On 19 January 2016, Freuler moved to Atalanta for a €2 million transfer fee, and he made his Serie A debut on 7 February against Empoli. After being substituted off against Sampdoria the next week, Freuler was an unused substitute by manager Edy Reja the next seven matches until making his return to the starting eleven two months later against Roma. After the match, an Italian journalist gave him the nickname Iceman, which Freuler said was "because I was so calm on the ball". He scored his first goal for the Bergamo side on 2 May against eventual runners-up Napoli.
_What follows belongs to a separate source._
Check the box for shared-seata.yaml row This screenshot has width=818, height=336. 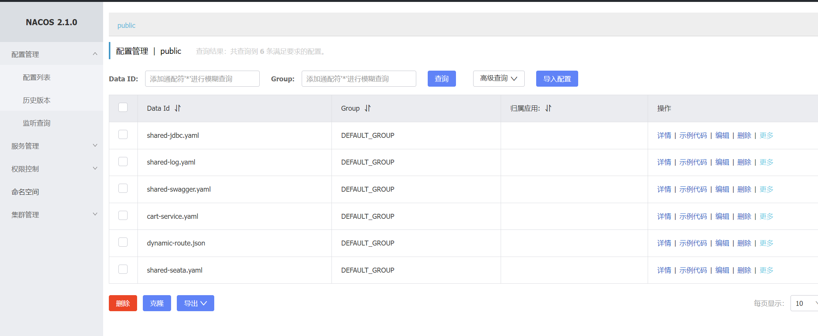coord(123,270)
Freuler made 29 starts in the 2016–17 season, in which Atalanta finished fourth in the table, a nine place improvement under first-year manager Gian Piero Gasperini. Atalanta also qualified for the group stages of the Europa League for the first time since 1990. Freuler found his name on the scoresheet five times, and also provided four assists. On 28 April, Freuler scored a late equaliser at home to eventual champions Juventus, derailing their chance to clinch the Scudetto that weekend.
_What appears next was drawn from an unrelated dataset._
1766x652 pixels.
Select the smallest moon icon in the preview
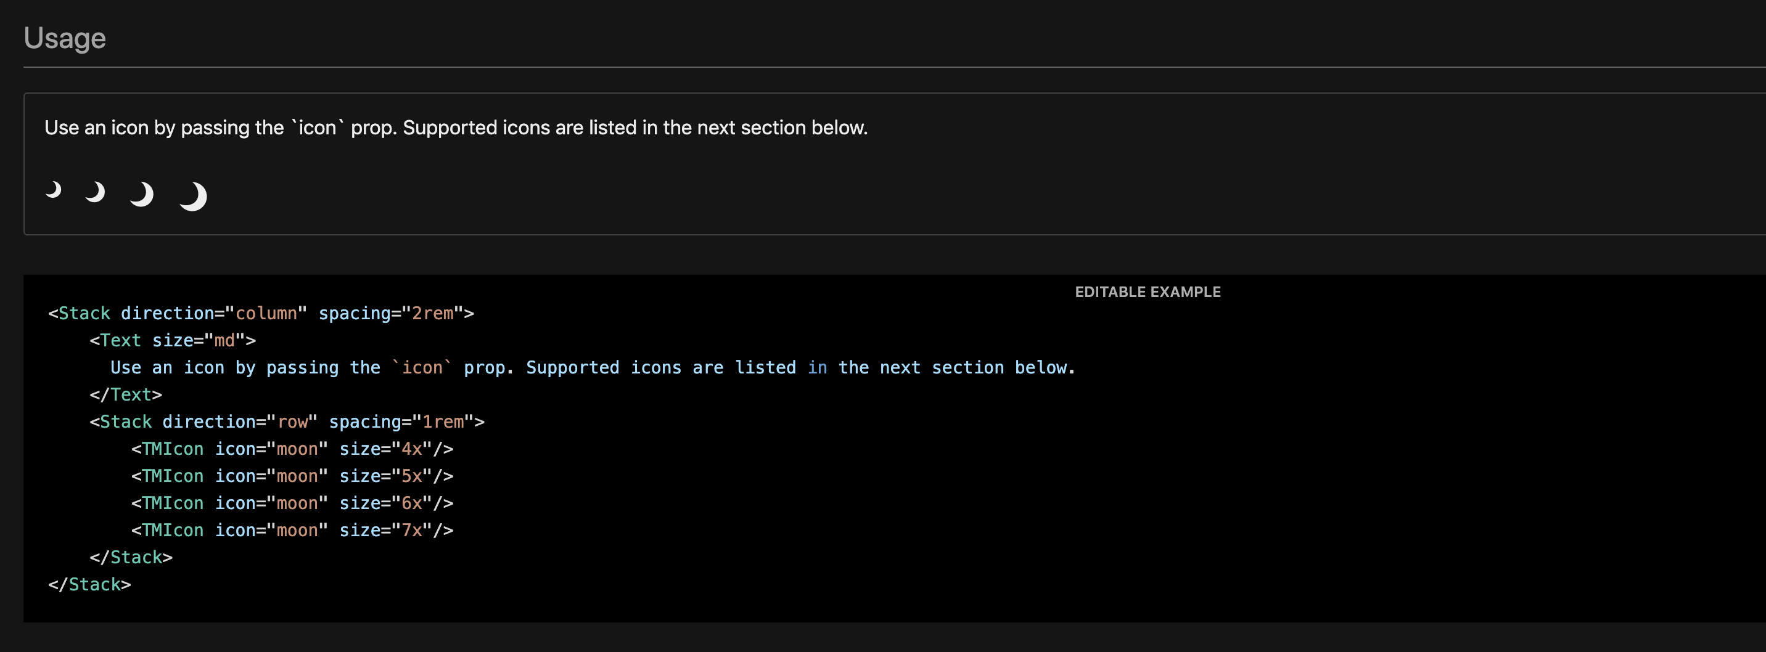pyautogui.click(x=54, y=192)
Freuler made his first Europa League group stage appearance against English side Everton, playing the full 90 minutes in a 3–0 victory over the Toffees. He had previously played in a second round qualification two-legged tie against Scottish club St Johnstone for Luzern. He opened his scoring account in the 2017–18 season with Atalanta against Fiorentina, scoring an equaliser in the fourth minute of stoppage time on 24 September 2017.

===Nottingham Forest===
On 14 August 2022, Freuler joined newly-promoted Premier League club Nottingham Forest, leaving Atalanta after six and a half seasons.

===Bologna===
On 1 September 2023, Freuler returned to Italy and joined Serie A club Bologna on loan with a conditional obligation to buy, as part of a swap deal that saw Nicolás Domínguez join Premier League side Nottingham Forest.

===Olympiacos===
On 17 August 2026, Freuler signed for Greek side Olympiacos on a free transfer.

==International career==
Freuler came through the youth setup in Switzerland before being called up to the senior squad for the first time during Switzerland's 2018 FIFA World Cup qualifying campaign in November 2016. He made his debut for the Nati as an 84th-minute substitute for Haris Seferovic in a 1–0 win over Latvia on 25 March 2017.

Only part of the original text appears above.